• WHAT THIS TASK INVOLVES: Every line of the listing that contains the word "computer" is to be copied out.

• DATA:
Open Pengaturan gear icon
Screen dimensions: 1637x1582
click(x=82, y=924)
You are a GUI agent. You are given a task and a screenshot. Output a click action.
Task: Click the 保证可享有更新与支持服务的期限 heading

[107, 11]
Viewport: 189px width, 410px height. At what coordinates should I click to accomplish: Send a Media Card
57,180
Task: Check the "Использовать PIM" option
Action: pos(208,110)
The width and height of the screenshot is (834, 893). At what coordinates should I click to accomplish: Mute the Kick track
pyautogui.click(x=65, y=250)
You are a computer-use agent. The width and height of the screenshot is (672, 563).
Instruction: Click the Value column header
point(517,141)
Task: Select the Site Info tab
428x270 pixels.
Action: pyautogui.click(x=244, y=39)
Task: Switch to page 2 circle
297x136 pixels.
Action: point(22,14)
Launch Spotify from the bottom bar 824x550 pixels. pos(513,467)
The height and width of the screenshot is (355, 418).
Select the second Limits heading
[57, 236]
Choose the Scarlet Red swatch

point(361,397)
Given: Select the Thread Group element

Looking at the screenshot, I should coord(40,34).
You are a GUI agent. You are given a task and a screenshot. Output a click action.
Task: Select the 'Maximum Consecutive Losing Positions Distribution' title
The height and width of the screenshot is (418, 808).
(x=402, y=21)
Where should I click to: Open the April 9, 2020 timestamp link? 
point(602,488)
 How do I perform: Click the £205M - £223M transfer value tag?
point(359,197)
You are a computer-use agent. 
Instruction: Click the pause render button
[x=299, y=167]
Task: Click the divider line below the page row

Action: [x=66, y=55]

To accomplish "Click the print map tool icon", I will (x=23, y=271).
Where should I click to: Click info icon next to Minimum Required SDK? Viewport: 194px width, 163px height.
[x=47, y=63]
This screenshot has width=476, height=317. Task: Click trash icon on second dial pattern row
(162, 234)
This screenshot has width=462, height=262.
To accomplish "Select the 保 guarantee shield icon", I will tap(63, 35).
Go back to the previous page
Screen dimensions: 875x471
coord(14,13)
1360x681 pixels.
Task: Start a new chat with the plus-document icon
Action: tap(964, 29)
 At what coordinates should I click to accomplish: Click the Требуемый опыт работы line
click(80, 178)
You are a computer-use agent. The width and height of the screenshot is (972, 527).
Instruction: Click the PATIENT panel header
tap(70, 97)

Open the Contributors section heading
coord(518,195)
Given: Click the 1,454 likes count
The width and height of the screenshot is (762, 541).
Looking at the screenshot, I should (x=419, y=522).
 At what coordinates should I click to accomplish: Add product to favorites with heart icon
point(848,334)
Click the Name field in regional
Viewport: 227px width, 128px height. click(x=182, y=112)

• FINISHED TASK:
You are a computer-use agent. The width and height of the screenshot is (672, 563).
You are a computer-use agent. 
You are a computer-use agent. The width and height of the screenshot is (972, 527).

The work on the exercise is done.